3. Verweerder heeft zich in het bestreden besluit III op het standpunt gesteld dat de herziene definitieve berekening kinderopvangtoeslag 2015 met dagtekening 10 januari 2018 (het bestreden besluit II) tot een onjuiste, te lage vaststelling heeft geleid.
Het door eiseres in 2015 gewerkte aantal uren bij Helloflex en Soza Xpert B.V. bedraagt 882. De arbeid voor Helloflex is per 21 september 2015 beëindigd. Op grond van artikel 1.6, zevende lid, van de Wet kinderopvang en kwaliteitseisen peuterspeelzalen (Wkkp) behoudt eiseres in 2015 vanaf het moment van werkloos worden gedurende zes maanden aanspraak op kinderopvangtoeslag. Het aantal uren op basis waarvan de kinderopvangtoeslag gedurende zes maanden doorloopt wordt vastgesteld op basis van het aantal gewerkte uren in de maand voorafgaand aan de werkloosheid. Omdat eiseres in de maand voorafgaand aan de werkloosheid minder heeft gewerkt, is ervoor gekozen om het gemiddelde van de laatste drie maanden te nemen. Dit komt voor de periode van 6 maanden vanaf 21 september 2015 neer op 105,67 uren per maand. Voor 2015 komt het totaal aantal gewerkte uren uit op 1.086,75. Voor [naam 2] komen 1.521,45 uren voor kinderopvangtoeslag in aanmerking; voor [naam 1] zijn dit 1.429,03 uren. Met inachtneming van de maximum uurtarieven voor dagopvang en buitenschoolse opvang en van de toetsingsinkomens van eiseres en haar partner, bedraagt de kinderopvangtoeslag voor 2015 in totaal € 12.223,22.

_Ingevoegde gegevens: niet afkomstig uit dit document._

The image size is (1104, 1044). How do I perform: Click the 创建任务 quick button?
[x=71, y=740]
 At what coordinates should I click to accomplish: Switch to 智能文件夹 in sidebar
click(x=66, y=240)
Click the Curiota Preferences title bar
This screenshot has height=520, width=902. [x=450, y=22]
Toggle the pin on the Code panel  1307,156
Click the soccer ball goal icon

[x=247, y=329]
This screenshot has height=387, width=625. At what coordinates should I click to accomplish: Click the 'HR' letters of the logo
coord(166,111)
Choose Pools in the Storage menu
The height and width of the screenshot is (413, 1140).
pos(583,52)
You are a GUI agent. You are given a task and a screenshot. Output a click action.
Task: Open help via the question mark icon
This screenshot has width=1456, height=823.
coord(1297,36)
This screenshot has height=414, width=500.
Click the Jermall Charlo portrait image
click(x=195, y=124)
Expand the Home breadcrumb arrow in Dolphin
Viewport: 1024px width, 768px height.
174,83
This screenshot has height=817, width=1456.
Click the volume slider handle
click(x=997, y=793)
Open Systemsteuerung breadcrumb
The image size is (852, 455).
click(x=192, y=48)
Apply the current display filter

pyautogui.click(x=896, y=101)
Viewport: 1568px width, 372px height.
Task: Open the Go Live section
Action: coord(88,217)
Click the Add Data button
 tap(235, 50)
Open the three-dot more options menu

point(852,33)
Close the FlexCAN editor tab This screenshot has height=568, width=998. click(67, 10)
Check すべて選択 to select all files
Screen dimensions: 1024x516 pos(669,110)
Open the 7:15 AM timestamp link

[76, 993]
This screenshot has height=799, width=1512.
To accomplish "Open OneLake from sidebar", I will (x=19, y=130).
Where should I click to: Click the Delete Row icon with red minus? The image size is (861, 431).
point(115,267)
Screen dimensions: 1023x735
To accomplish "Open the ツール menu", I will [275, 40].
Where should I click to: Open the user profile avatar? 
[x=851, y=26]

4. Eiseres heeft zich beroepen op artikel 1.6, vijfde lid, van de Wkkp. Zij heeft in dit verband aangevoerd dat zij vanaf 28 juli 2014 tot 8 september 2014 (8 weken) een uitkering op grond van de Werkloosheidswet (WW) heeft ontvangen en vanaf 8 september 2014 tot en met 29 december 2014 in verband met haar zwangerschap en bevalling een uitkering op grond van de Wet arbeid en zorg (WAZO). Omdat de uitloopperiode op grond van artikel 1.6, vijfde lid, van de Wkkp drie maanden bedraagt, resteren voor 2015 nog 5 weken
(13 weken -/- 8 weken). Omdat eiseres in 2014 gemiddeld 24 uren per week werkte, gaat het om 120 uren in totaal. Eiseres is vervolgens op 21 september 2015 opnieuw werkloos geworden. Uit de brief van het Uitvoeringsinstituut werknemersverzekeringen (Uwv) van 23 september 2015, waarin haar vanaf 21 september 2015 een WW-uitkering wordt toegekend, volgt dat de WW-uitkering is gebaseerd op het aantal uren dat eiseres gemiddeld per week werkte, te weten 25 uren. Omgerekend naar een maand betreft dit 108,33 uren. Voor de maanden oktober, november en december 2015 moet van dit aantal uren per maand worden uitgegaan. Voor [naam 2] moet de kinderopvangtoeslag worden gebaseerd op 1.707,99 uren (882 + 337,99) en voor [naam 1] op 1.632,15 uren. De totale kinderopvangtoeslag voor 2015 bedraagt € 13.782,71.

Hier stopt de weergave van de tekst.